DOCUMENT SECTION —
Höner zu Siederdissen C, Bernhart SH, Stadler PF, Hofacker IL - Bioinformatics (2011)

Bottom Line: Successful prediction of these structural features leads to improved secondary structures with applications in tertiary structure prediction and simultaneous folding and alignment.We accompany this model with a number of programs for parameter optimization and structure prediction.All sources (optimization routines, RNA folding, RNA evaluation, extended secondary structure visualization) are published under the GPLv3 and available at www.tbi.univie.ac.at/software/rnawolf/.

View Article: PubMed Central - PubMed

Affiliation: Institute for Theoretical Chemistry, University of Vienna, A-1090 Vienna, Austria. choener@tbi.inivie.ac.at

ABSTRACT

Motivation: RNA secondary structure contains many non-canonical base pairs of different pair families. Successful prediction of these structural features leads to improved secondary structures with applications in tertiary structure prediction and simultaneous folding and alignment.

COLLECTED DATA —
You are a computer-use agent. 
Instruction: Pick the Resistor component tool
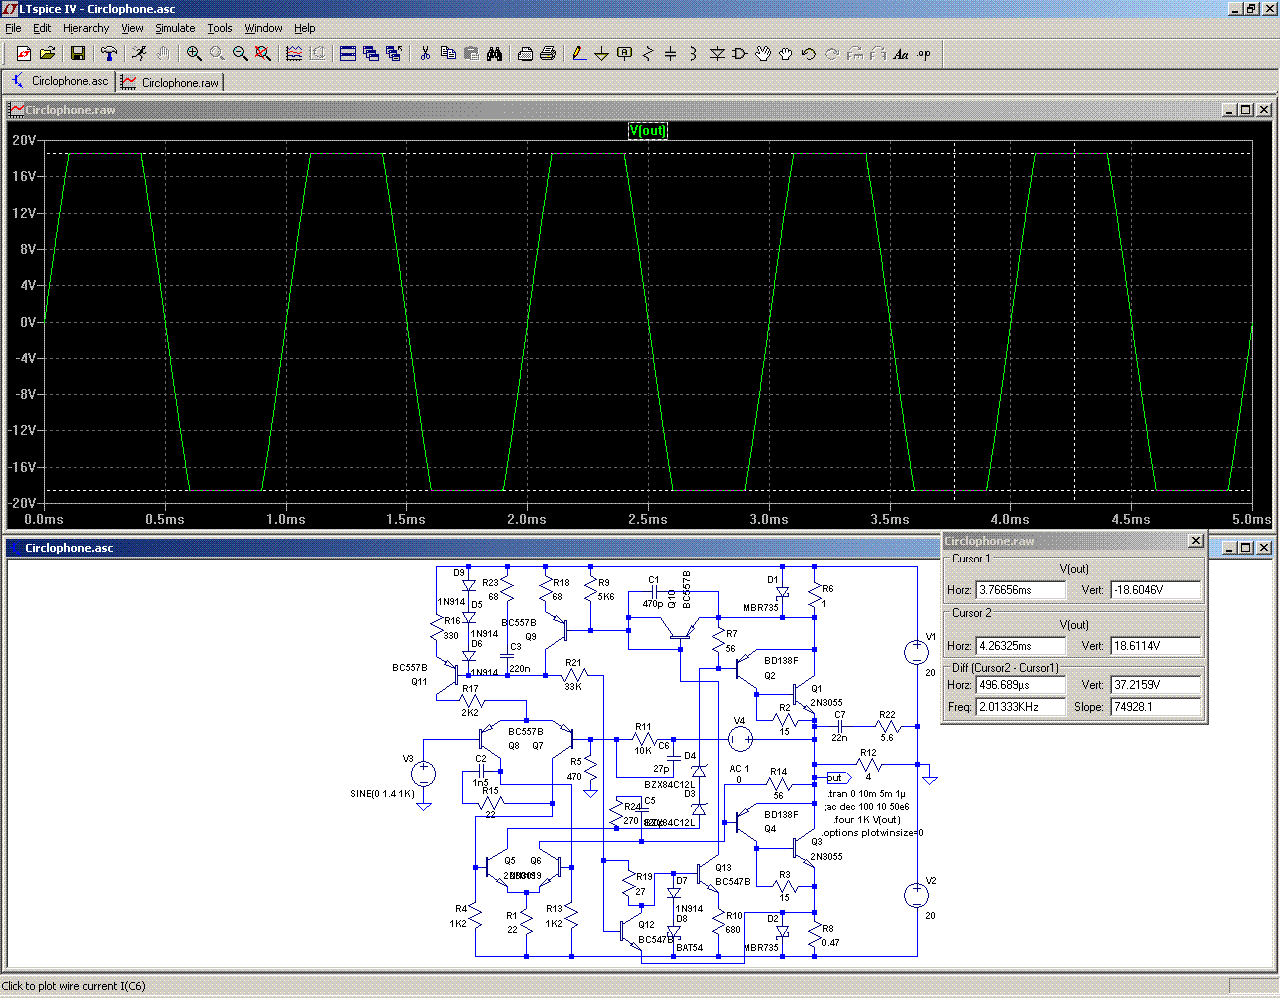click(647, 54)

WORK TASK —
Carry on the abstract about RNA secondary structure from its last sentence.

ANSWER SECTION —
Results: We present a theoretical model capturing both RNA pair families and extended secondary structure motifs with shared nucleotides using 2-diagrams. We accompany this model with a number of programs for parameter optimization and structure prediction.

Availability: All sources (optimization routines, RNA folding, RNA evaluation, extended secondary structure visualization) are published under the GPLv3 and available at www.tbi.univie.ac.at/software/rnawolf/.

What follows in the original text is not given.